Characteristics of Destination Address Locality in Computer Networks: A Comparison of Caching Schemes

Thu, 02/05/2009 - 00:40 by Damien Saucez • Categories:

“Characteristics of Destination Address Locality in Computer Networks: A Compar-
ison of Caching Schemes,” R. Jain, Computer Networks and ISDN, vol. 18, pp. 243–254, 1989/1990.

This paper is probably the first to think about locality in network traffic. At that time, most of the networks were built on pure proprietary architectures, however, some of the conclusions are still applicable today. However, as the analysis was performed on non IP networks, we'll not discuss the experimental part in this summary.

The idea the author had was to apply the concept of caching well studied for computer virtual memory and file systems.

The paper has thus remember the concept of temporal locality which covers the probability that if we observe k at time t, we'll observe k at time t+1. But also the notion of spatial locality which covers the probability that if we observe k at time t, we'll observe k+1 at time t+1.

Naturally, the paper asks the question "what is k+1 for address?". This question is still open today, i.e., it is very difficult to determine what is a neighbor of an IP.

The two important concepts presented in the paper are: persistence and concentration.

The persistence is the tendency to repeat the use of the same address (count the consecutive references to the same address in the data set)

The concentration is the tendency to be limited to a small subset of the whole address space (just compute the fraction of address space used).

A strong concentration means that small caches allows a high hit rate. On the other hand, persistent addresses means that while in the cache they are hitted more or less often.
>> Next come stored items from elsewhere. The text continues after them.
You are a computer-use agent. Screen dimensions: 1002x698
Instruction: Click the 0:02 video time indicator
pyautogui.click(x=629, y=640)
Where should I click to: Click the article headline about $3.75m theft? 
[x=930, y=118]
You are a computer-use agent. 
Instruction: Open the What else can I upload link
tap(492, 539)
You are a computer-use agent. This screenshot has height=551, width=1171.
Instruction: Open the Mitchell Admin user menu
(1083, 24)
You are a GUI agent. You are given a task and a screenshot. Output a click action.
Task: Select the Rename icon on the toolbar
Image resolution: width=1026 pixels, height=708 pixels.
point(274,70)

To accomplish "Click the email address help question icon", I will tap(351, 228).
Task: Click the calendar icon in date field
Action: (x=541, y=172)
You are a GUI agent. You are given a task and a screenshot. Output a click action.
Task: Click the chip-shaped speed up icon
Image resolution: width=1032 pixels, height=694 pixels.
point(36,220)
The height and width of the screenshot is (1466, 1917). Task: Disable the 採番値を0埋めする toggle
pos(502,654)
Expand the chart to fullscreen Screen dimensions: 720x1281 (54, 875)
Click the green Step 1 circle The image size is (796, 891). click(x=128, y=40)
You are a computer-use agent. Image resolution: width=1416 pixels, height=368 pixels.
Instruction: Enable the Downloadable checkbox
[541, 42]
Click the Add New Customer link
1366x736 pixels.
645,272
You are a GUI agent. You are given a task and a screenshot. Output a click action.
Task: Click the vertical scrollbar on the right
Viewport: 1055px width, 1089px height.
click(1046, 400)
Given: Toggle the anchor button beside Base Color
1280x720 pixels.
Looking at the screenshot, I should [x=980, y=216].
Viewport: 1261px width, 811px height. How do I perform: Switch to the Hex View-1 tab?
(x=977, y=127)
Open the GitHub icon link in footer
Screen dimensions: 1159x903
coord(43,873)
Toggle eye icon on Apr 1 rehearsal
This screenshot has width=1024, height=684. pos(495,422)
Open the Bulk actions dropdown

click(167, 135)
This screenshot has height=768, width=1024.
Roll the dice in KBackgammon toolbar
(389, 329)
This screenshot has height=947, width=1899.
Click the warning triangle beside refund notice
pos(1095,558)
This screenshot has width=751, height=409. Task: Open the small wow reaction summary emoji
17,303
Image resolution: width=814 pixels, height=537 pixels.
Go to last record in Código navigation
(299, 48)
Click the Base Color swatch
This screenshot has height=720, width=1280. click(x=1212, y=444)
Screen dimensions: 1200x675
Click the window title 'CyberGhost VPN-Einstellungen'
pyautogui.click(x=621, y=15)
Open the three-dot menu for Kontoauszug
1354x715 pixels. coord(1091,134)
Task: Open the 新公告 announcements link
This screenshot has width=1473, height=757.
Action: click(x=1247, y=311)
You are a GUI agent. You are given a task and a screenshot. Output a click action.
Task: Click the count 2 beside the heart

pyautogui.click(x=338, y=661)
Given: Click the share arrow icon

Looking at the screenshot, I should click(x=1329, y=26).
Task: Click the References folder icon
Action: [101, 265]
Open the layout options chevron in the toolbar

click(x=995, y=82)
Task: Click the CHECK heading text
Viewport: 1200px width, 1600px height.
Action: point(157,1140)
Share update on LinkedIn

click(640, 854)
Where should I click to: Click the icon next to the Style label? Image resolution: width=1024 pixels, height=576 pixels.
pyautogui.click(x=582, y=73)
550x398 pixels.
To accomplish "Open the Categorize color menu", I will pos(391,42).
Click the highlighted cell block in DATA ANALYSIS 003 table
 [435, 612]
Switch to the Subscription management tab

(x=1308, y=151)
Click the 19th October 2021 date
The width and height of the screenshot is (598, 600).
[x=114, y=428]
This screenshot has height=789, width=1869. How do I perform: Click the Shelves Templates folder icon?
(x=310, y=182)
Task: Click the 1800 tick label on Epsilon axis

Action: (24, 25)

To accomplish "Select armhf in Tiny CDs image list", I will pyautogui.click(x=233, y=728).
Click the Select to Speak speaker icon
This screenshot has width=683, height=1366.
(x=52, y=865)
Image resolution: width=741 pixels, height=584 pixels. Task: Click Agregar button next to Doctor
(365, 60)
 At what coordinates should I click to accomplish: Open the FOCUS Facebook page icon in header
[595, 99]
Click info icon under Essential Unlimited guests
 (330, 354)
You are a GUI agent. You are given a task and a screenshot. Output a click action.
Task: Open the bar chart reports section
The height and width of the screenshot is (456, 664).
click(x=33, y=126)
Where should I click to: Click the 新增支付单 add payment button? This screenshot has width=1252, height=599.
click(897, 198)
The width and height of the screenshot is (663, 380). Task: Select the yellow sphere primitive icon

As for traditional caches, the three important metrics are
- miss probability
- interfault distance, i.e., the number of hits between two miss
- normalized search time: search time with cache/search time without cache

The traffic analysis is done with the 4 traditional cache replacement algorithms:
MIN: remove the entries that has the lower probability to be hited in the future (impossible to do without knowing the future at the time of the paper)
- LRU: Least Recently Used based on a stack implementation
- IRM: Independent Reference Model: the proba of having k is the number of time k is observed divided by the number of observations
- RANDOM: just remove a random entry